I felt a little sick to my stomach as I stood. Crossing the hall, I walked directly into Ludie’s office and stopped in front of her desk. She was staring at her computer, her hand on her mouse.

“Ludie?”

“Yes, sweetie?” she asked as her eyes lifted to mine.

“Are you retiring?”

“Someday,” she said with a shrug.

“When?”

“Don’t worry.”

She’d literally ordered me to do the most impossible thing. I sighed. “Could you just tell me the plan for when you do? Not knowing the plan is really stressful for me.”

“Sometimes, you just gotta go with the flow, sweetie.”

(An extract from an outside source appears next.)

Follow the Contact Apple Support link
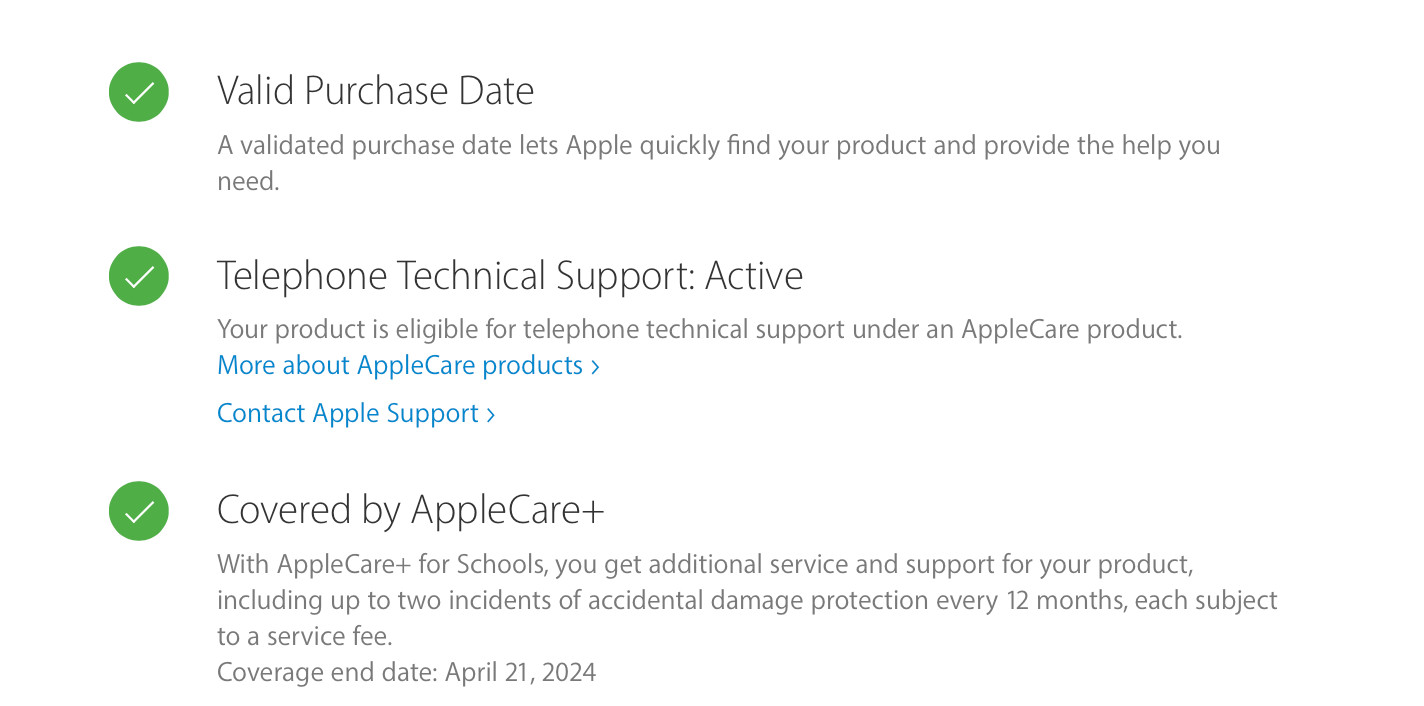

I surprised myself by blurting out the truth. “Ludie, I grew up in foster care and was forced to go with the flow without any say in my situation for most of my life. This is the best job I’ve ever had, and I love it. If I’m going to lose my job because you retire, I’d rather know now.”

“Sweetie, we’ll set it up so we can transfer the contract to you,” she said, her tone calm and her eyes warm.

“You will?”

“Sure.”

“It’s that simple?” I asked doubtfully.

She shrugged. “Well, it’s not simple, and it means a lot more responsibility for you. I like you, and you do a really good job, so we’ll make it work.”

“That’s it?” I never could stop with the questions.

“That’s it.”

“When are you retiring?”

She shrugged, and I wanted to scream.

She must’ve sensed my internal frustration. “Let’s say in the next three years.”

“So, I have three years to figure it out?”

“Well, you never know what might happen.”

“Oh, my god, Ludie. Don’t fuck with me.”

At my exasperation, she grinned. “We’ll make sure everything’s lined out ahead of time.”

“You’ve only known me since last summer. Why would you do this?”

“Because I like you. You’re the first employee we’ve ever had. It’s always just been Dan and me. We don’t have kids. As I said, you’re really good at your job.”

“Oh.” Considering I was on the verge of tears, that was all I could manage in response.

She smiled. “Susie talked to me.”

“She did?!” I squeaked.

“Yeah, I was over at her mother’s house.

She mentioned that she’d help you do what you needed to do on the business end, and she will.

Susie knows her shit. We’ll have it all set up for when I’m ready to retire.

Now, I’ve got to deal with ordering office supplies, so get out of here.

Your shift is over. Plus, it’s getting dark out. ”

I laughed to myself as I started driving home.

As soon as I got over being dazed at Ludie’s response, I immediately started worrying about how I was going to handle all of it.

I was a world-class worrier. My favorite therapist called it anticipatory anxiety.

She told me my chaotic childhood had set me up to be constantly on guard for what could go wrong.

Life had taught me that something always went wrong.

I’d had one stable figure in my life, and she died.

Every time I thought of that therapist, I wondered what she would think if she knew Emily had died. I thought she would feel sad for me, which rankled because I didn’t want anyone to feel sad on my behalf. I blinked back the tears that stung my eyes and took a deep breath.